Three-dimensional (3D) video can provide a complete scene structure to human eyes by transmitting several views simultaneously. In 3D video systems, multiview video coding (MVC) plays a critical role because huge amount of data make compression necessary. In this dissertation, MVC is studied at three different levels: algorithm level, VLSI architecture level, and system design level. According to the research relevance between hardware-oriented algorithms and VLSI architectures, several proposed algorithms and their corresponding architectures are discussed together.

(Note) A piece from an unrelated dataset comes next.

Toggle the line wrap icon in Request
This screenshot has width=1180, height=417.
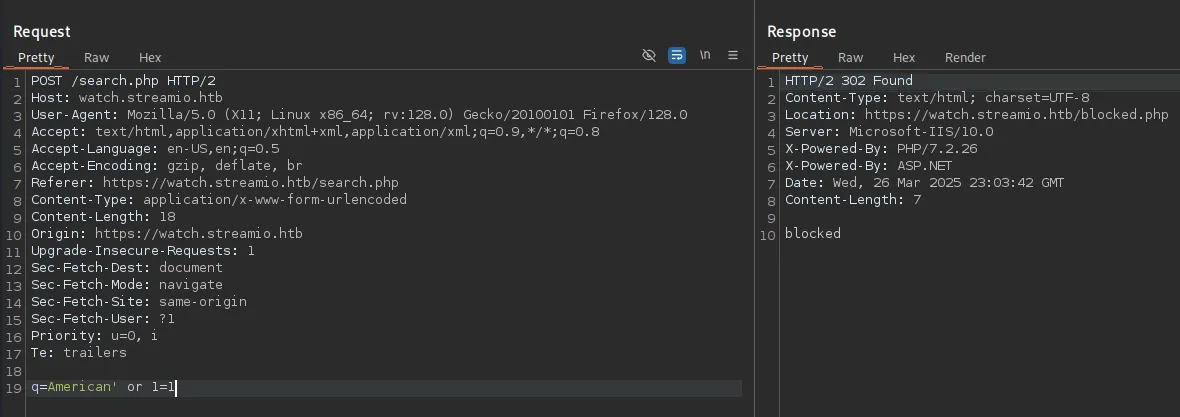pos(677,56)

Therefore, this dissertation is divided into three parts: efficient MVC algorithms, algorithm and architecture co-design of MVC prediction core, and system analysis and architecture design of MVC encoder.

In the first part of this dissertation, two new fast algorithms are developed for prediction core and color correlation. The prediction core mainly consists of motion estimation (ME) and disparity estimation (DE) to remove temporal and inter-view redundancy, respectively. We develop content-aware prediction algorithm (CAPA) for computational complexity reduction. By utilizing DE to find corresponding blocks between different views, the coding information can be effectively shared and reused from the coded view channel. It can save 98.4–99.1% computational complexity of ME in most view channels with negligible quality loss of only 0.03–0.06 dB in PSNR. In addition, we also develop an illuminance and chrominance correlation algorithm is based on motion compensated linear regression which reuses the motion information from the encoder and provides better coding gain by up to 0.4 dB.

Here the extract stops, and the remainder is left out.